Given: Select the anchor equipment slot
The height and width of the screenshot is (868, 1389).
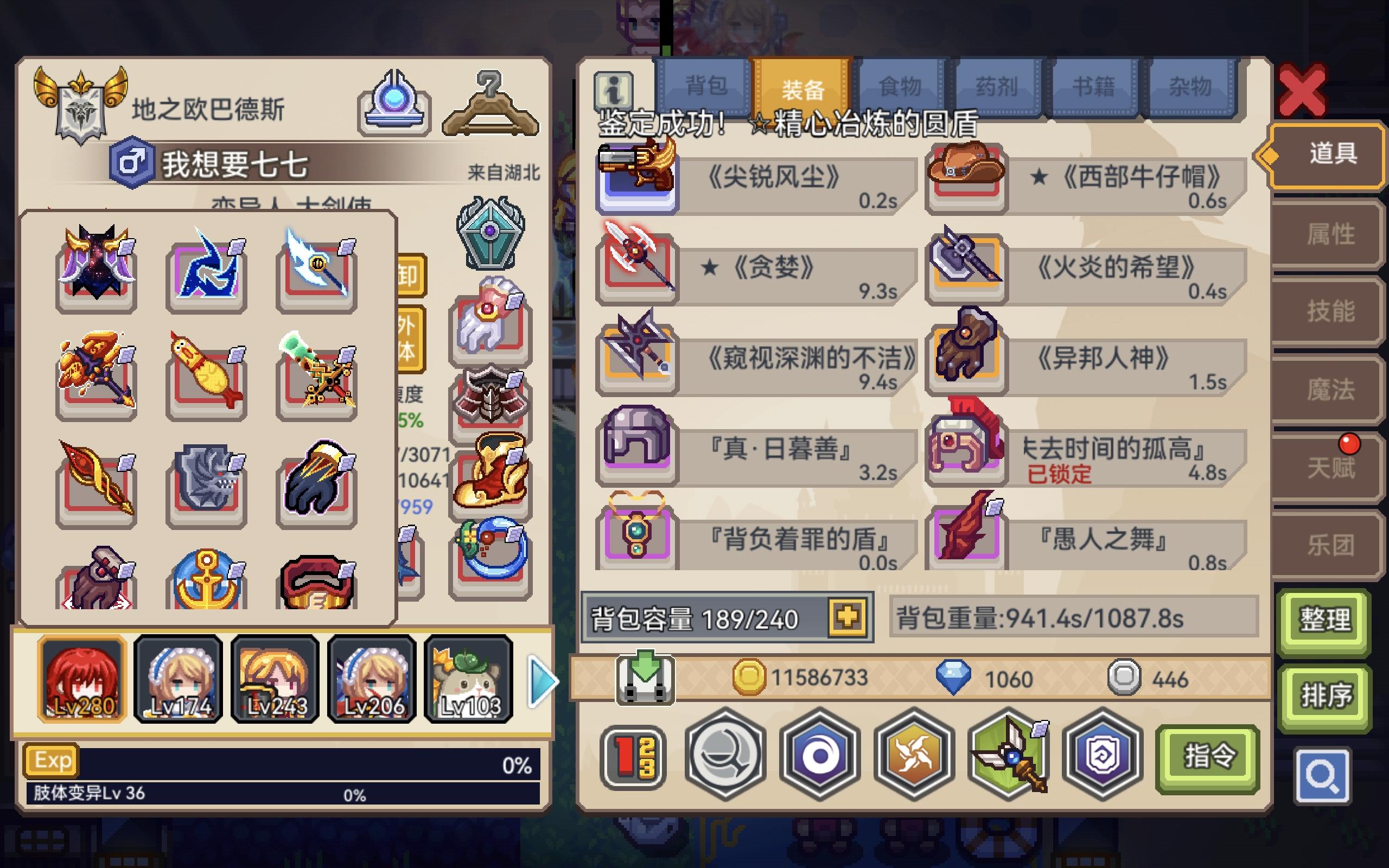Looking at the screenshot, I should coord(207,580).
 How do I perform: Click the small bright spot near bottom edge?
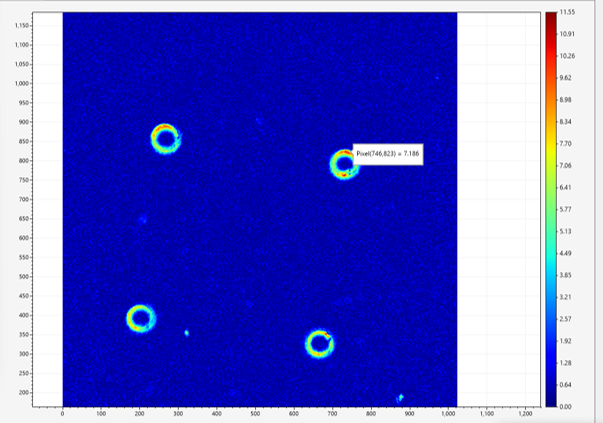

==

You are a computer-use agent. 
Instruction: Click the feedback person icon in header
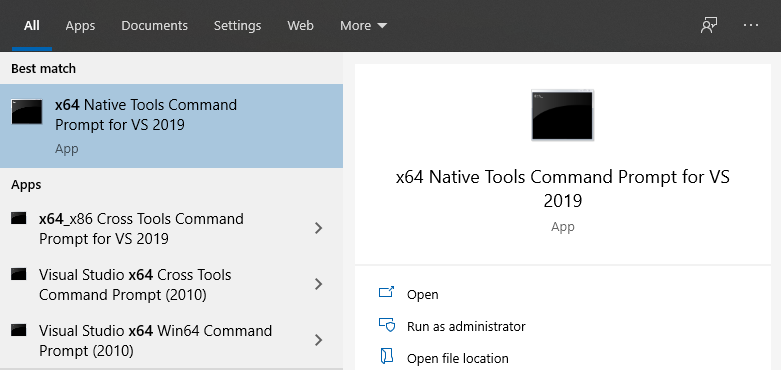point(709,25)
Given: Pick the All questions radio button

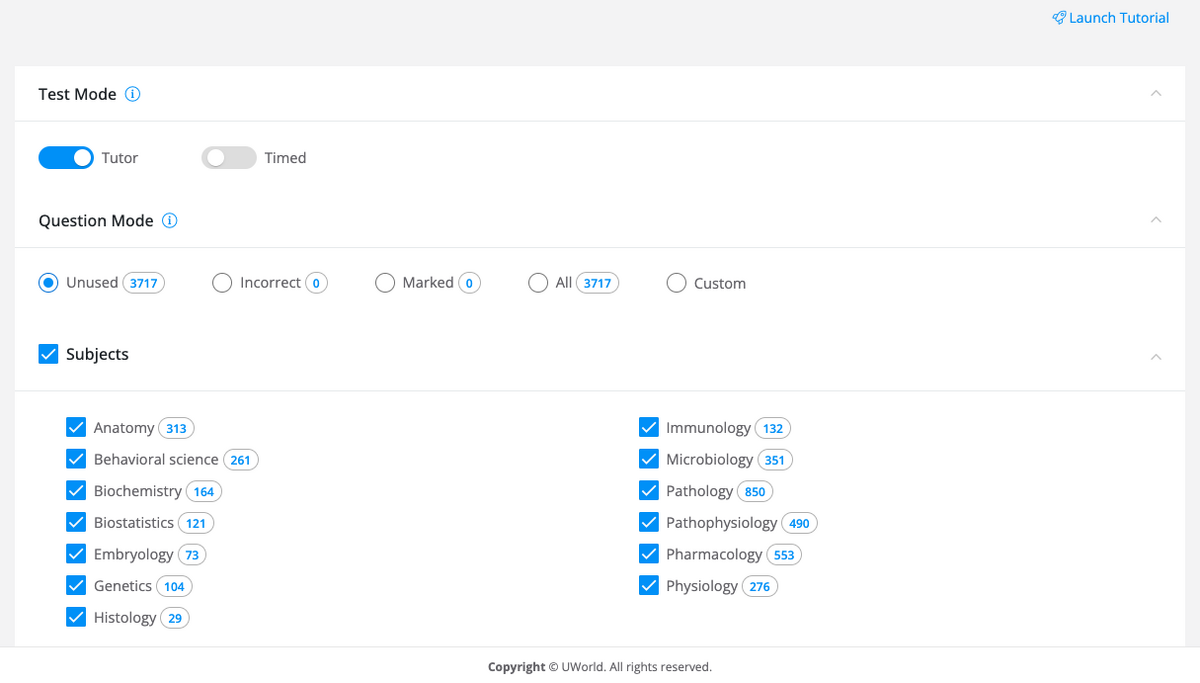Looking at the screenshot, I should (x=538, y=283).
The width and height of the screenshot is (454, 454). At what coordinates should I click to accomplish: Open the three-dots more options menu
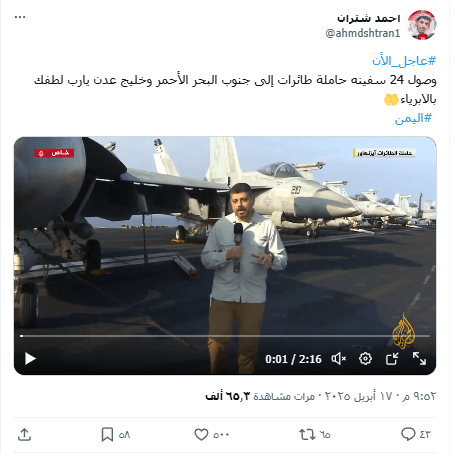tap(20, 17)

* * *

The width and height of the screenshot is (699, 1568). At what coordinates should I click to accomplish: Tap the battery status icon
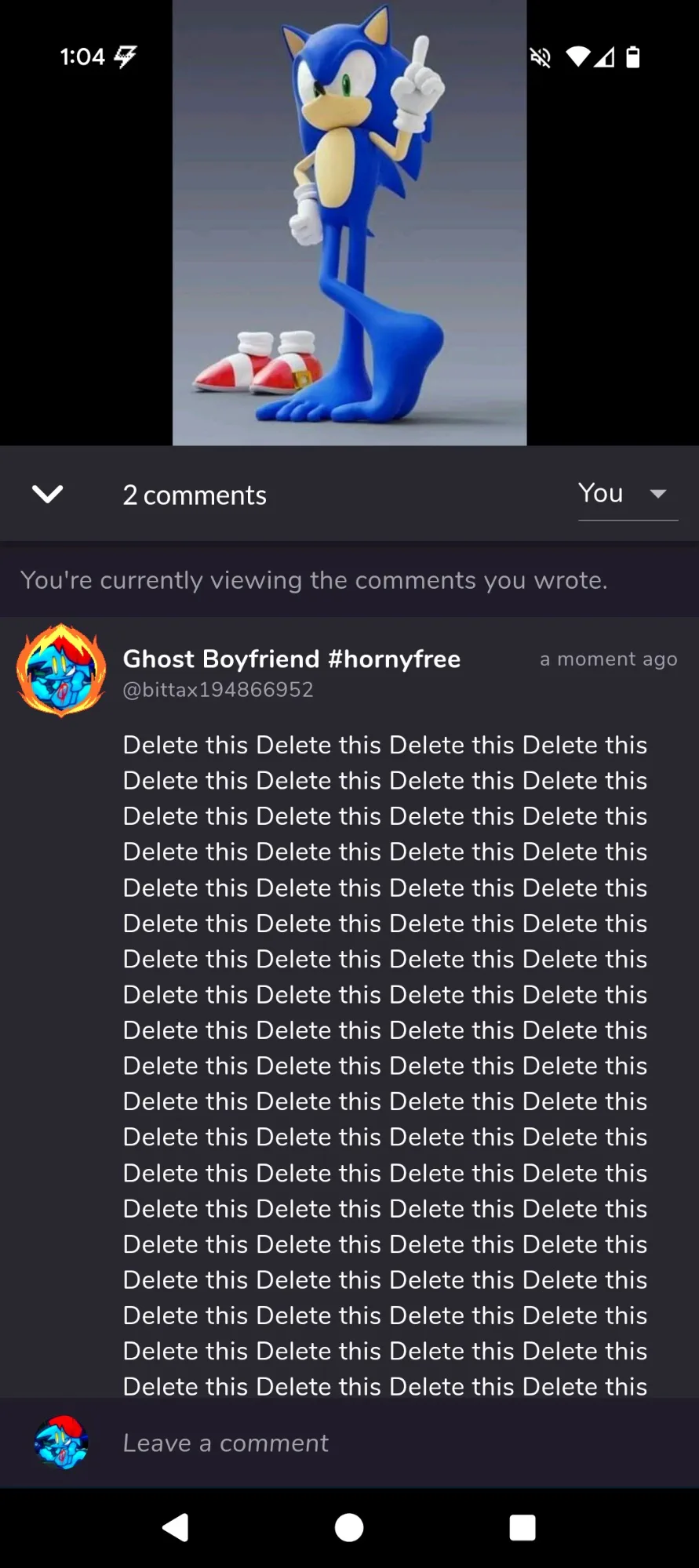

* **Exercise details**
Leave out the images and write out the lines above exactly, from the one with "The height and" up to and including the one with "How do I perform: Click".

* **Output of the task**
The height and width of the screenshot is (868, 1389).
Looking at the screenshot, I should coord(207,580).
 How do I perform: Click the small bright spot near bottom edge?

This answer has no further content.